Final de la Symphonie n°9 avec « l’Ode à la joie » (West-Eastern Divan Orchestra, dir. Daniel Barenboim)

 

Apparaissent alors des variations. La première sur une pulsation grave du contrebasson est une marche, une sorte de musique turque sur laquelle la voix du ténor s’insère « Froh, wie seine Sonnen », secondée par le chœur d’hommes. Le développement fugué est joué fortissimo. Un silence vient briser l’élan. Il permet au chœur et aux solistes de scander les paroles du début de l’Ode à la joie. L’Andante maestoso exprime l’universelle fraternité, les voix d’hommes étant rejointes par celles des femmes.
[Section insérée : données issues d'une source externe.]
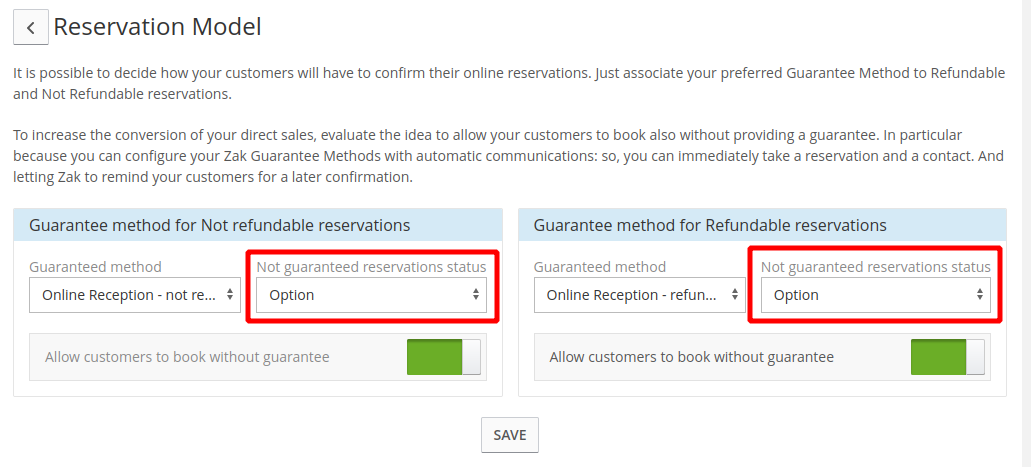This screenshot has width=1031, height=467.
Task: Click Refundable 'Not guaranteed reservations status' label
Action: pyautogui.click(x=876, y=266)
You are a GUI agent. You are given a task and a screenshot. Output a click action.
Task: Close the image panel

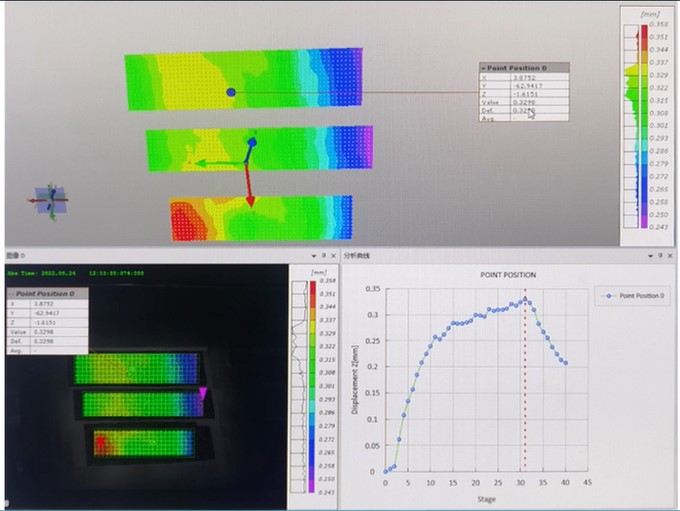(x=333, y=257)
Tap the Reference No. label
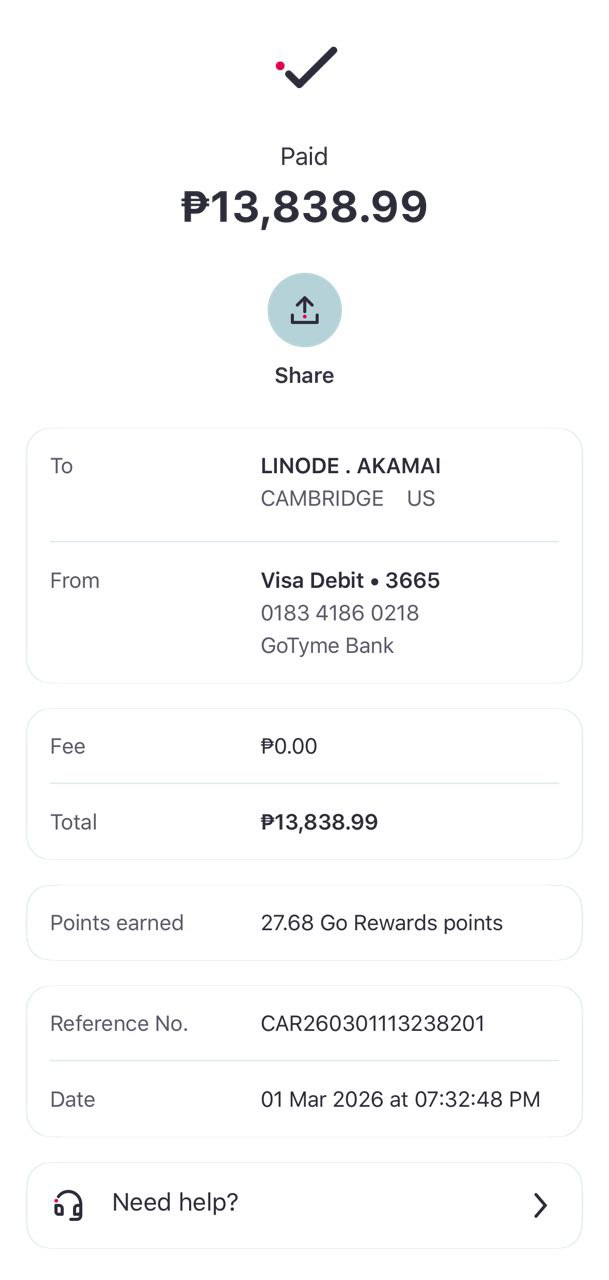609x1280 pixels. [x=119, y=1024]
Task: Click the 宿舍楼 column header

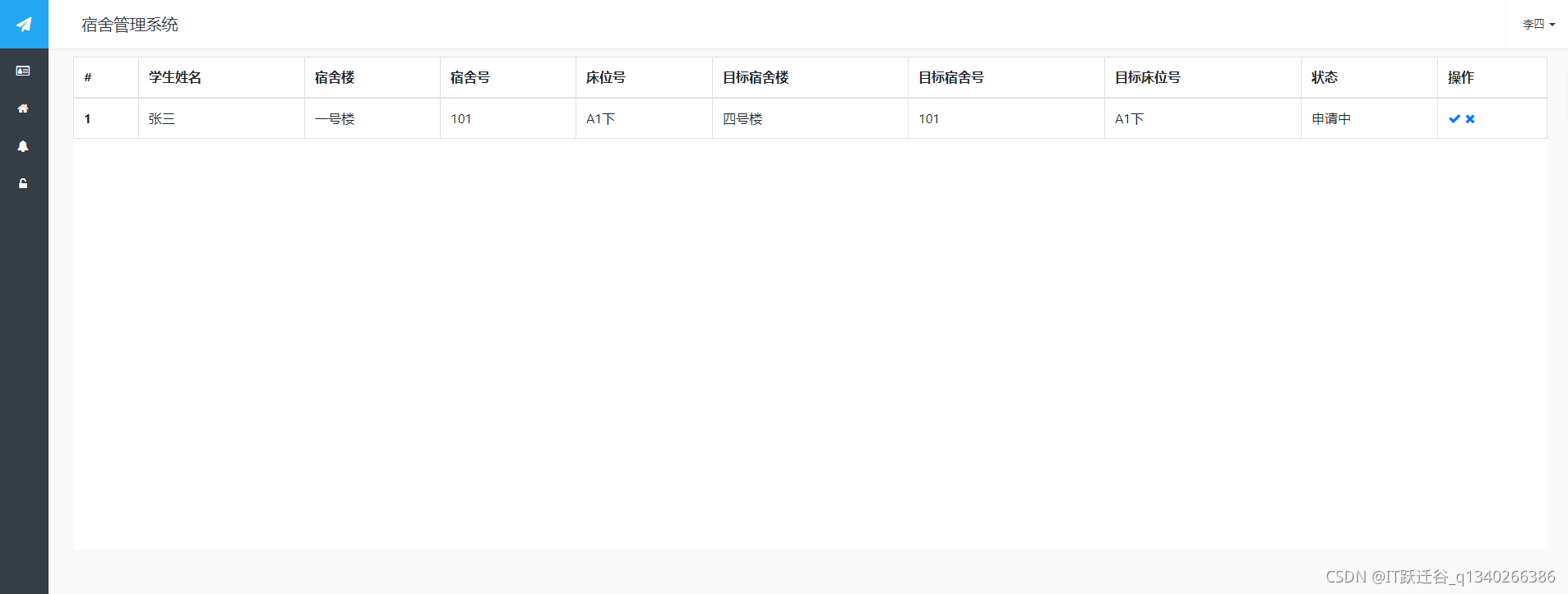Action: 335,77
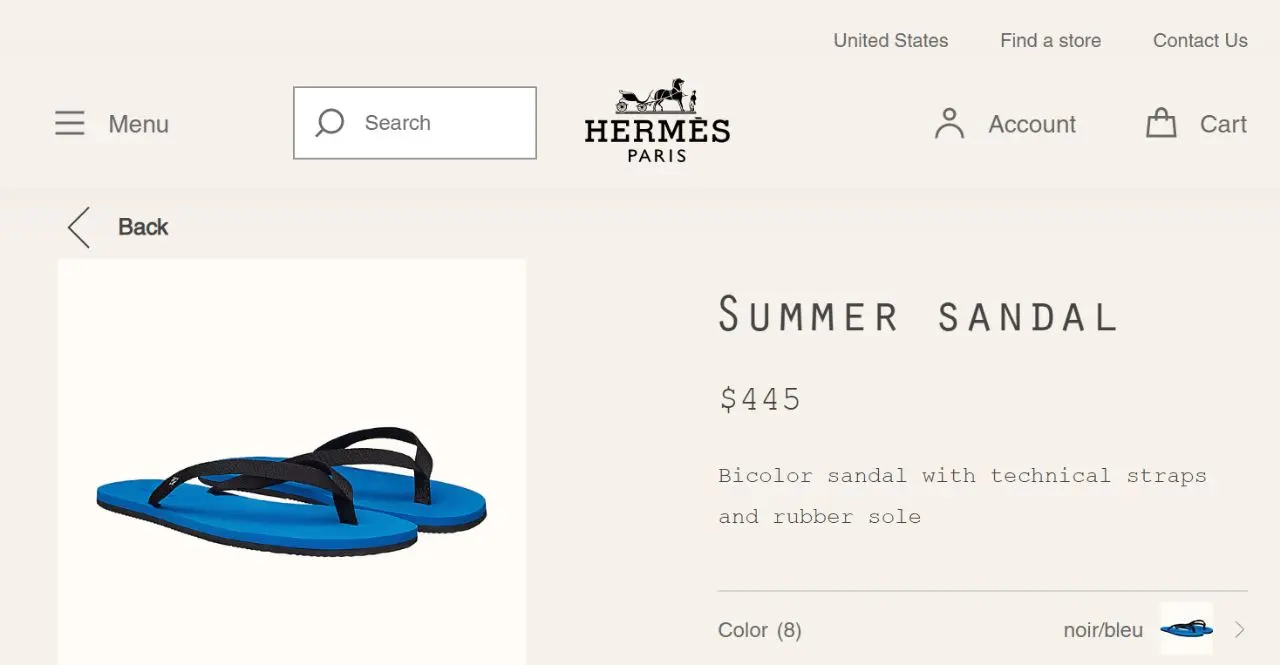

Cette partie se clôt dans un climat extatique.

L’Allegro energico semper ben marcato superpose dans une double fugue les thèmes chantés par les sopranos et les altos, le rythme étant soutenu par les violons, trombones et timbales. Suit alors un Allegro ma non tanto dans lequel les solistes et le chœur alternent, louant la réconciliation des hommes avec le Créateur. Puis, c’est le Prestissimo, l’exaltation collective, retenue deux mesures seulement par un Maestoso avant le déchaînement conclusif.

La symphonie fut créée le 7 mai 1824 au Kärntnertortheater de Vienne. L’orchestre était dirigé par Michael Umlauf, Beethoven étant à ses côtés afin de lui indiquer les tempi. Une célèbre anecdote nous est parvenue de la création. A l’issue de l’interprétation, Beethoven alors totalement sourd et tournant le dos au public ne vit pas tout de suite le triomphe que remportait son œuvre.